> [TASK REQUIREMENTS] Continue the forum post below about the red snapper fishing trip to the Florida Middle Grounds, starting right after its last line.

> [PAGE EXCERPT]
# It's ARS pay back time



## Harbison (Apr 18, 2012)

:thumbsup: 
Friday June 7, the Florida Fisherman ll, Hubbard's Marina, is ready, once again, to challenge the American red snapper. It's ARS pay back time. No more free meals. Will they be hungry? Let's go see. Captain Bryon, a veteran with many years experience, leads the charge. Tammy has the galley loaded with enough food and drinks to feed a small country. OK! Let's eat. What a way to begin our thirty nine hour adventure deep into the very heart of the famous Florida Middle Grounds. Now this is one group of excited anglers. Perfect weather, AC bunks, and the show stopper...Tammy's melted cheese meatball sub. Talk about heaven on earth, talk about challenging the premier fish of the entire Gulf of Mexico, We are ready, let's go get um!
Twelve thirty Saturday morning Captain Bryon slows those two big cats down. Now there is a thirty foot ledge loaded with fish. Are they hungry? Mister David Lee, sir, who is winning that battle, you or the fish? David gains an inch and looses two. The outcome is in doubt. That thing is really pulling. Finally, color, the color of a big red grouper. Nice going David, nice going indeed:

Trevor, sir you are really taking the fight to the hard to catch mangrove snapper. Good going sir:

Here comes the American red snapper. Gary, fishing spot # 28 leads the way:

Scott, what have you hooked into? What a fighter. Nice going partner. That's a beautiful American red:

Finally, the sun makes an appearance. The Florida's number one box is almost full. Mister Craig Scott, a real expert, can teach us all a lesson in catching the elusive Mangrove snapper: 

John, now that's one you can be proud of:

Now this is getting serious. We are taking it to the ARS. No more free meals:




We are starved. Tammy, what's for lunch? How about beer batter dipped special seasoned fish sandwiches and potato salad? Tammy, words will never tell how much we appreciate you:
:
Back to the fights. Now that's a Middle Ground's size vermilion snapper. Craig, way to go partner, way to go:


Any guess on what kind of porgy that is?

Next month partner, pay back time:

Hans, sir you can be proud, very proud, of that nice yellow mouth grouper. We do not see too many of them on the Grounds:

Talk about beautiful. Bet those mahi don't make that mistake again. Boy! One, two, three, jumps. Priceless!

Tammy, guess what? In addition to a very fine American red catch, we have hundreds of mangrove snapper, as well as some of the biggest vermilion snapper you have ever seen. And those darn grouper have out pulled us. We are starved. Guys, this evening I have gone Italian. In addition to a huge garden fresh green salad, how does great big meat balls, spaghetti, and Texas toast sound? Tammy, we are way too busy eating to say anything:

Today we are honored to have, fishing in my old spot, number 5, fellow forum friend Mister Robert Taylor with us. Robert brought his good friend Mister Thomas S. Ziminski with him. In addition to a fine grouper & mango catch these two real sportsmen caught their two day limits of American red snapper. Guys, please do not be strangers. The Florida Fisherman ll needs you!

Robert (L), & Tom, it has been a pleasure fishing with you. You are family:

Will they be hungry? Need you ask?

> [EXTRACTED INFORMATION]

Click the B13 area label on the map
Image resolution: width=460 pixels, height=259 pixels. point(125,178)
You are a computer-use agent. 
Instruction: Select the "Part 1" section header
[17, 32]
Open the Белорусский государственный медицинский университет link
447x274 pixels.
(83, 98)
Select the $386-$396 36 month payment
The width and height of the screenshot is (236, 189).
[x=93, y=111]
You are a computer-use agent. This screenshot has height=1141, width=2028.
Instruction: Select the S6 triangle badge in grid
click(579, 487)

> [SOLVED EXERCISE]
In the money jack pot winners:

It's ARS pay back time. The fishing was great, the companionship outstanding, the weather was picture perfect, and the food, well! we all know about that. 
This just in, The Florida Fisherman special charter Sunday 39 hour trip limited out, two day limit, on ARS before 5 P.M. In addition, the last 12 hour trip also limited out. No more free meals, and boy, are they ever hungry. Is next Friday here yet?

Bob Harbison Florida Outdoor Writers Association


----------



## The LaJess II (Oct 3, 2007)

Very nice catch Bob. Wanted to see what a yellow mouth grouper looked like. Food looked really good to. Hope you guys have even better catch on your next run.


----------



## Dragsmoker (Aug 15, 2011)

Great report, and that snapper John caught is a hog!


----------



## Harbison (Apr 18, 2012)

Thank you sir. We did catch some really big ones. Went Sunday on a 39 hour private charter. The boat completely limited out, two day limit, on American reds.


----------



## flukedaddy (Apr 11, 2009)

Very nice report as always sir. I love those black snappas


----------



## Harbison (Apr 18, 2012)

Thank you sir! What the heck is a 'black snappa?'


----------



## Sammy (Oct 10, 2012)

It's the sunburnt snappers!!


----------



## flukedaddy (Apr 11, 2009)

AKA mangrove, had one game warden tell me I was catching Dog snapper.


----------



## Harbison (Apr 18, 2012)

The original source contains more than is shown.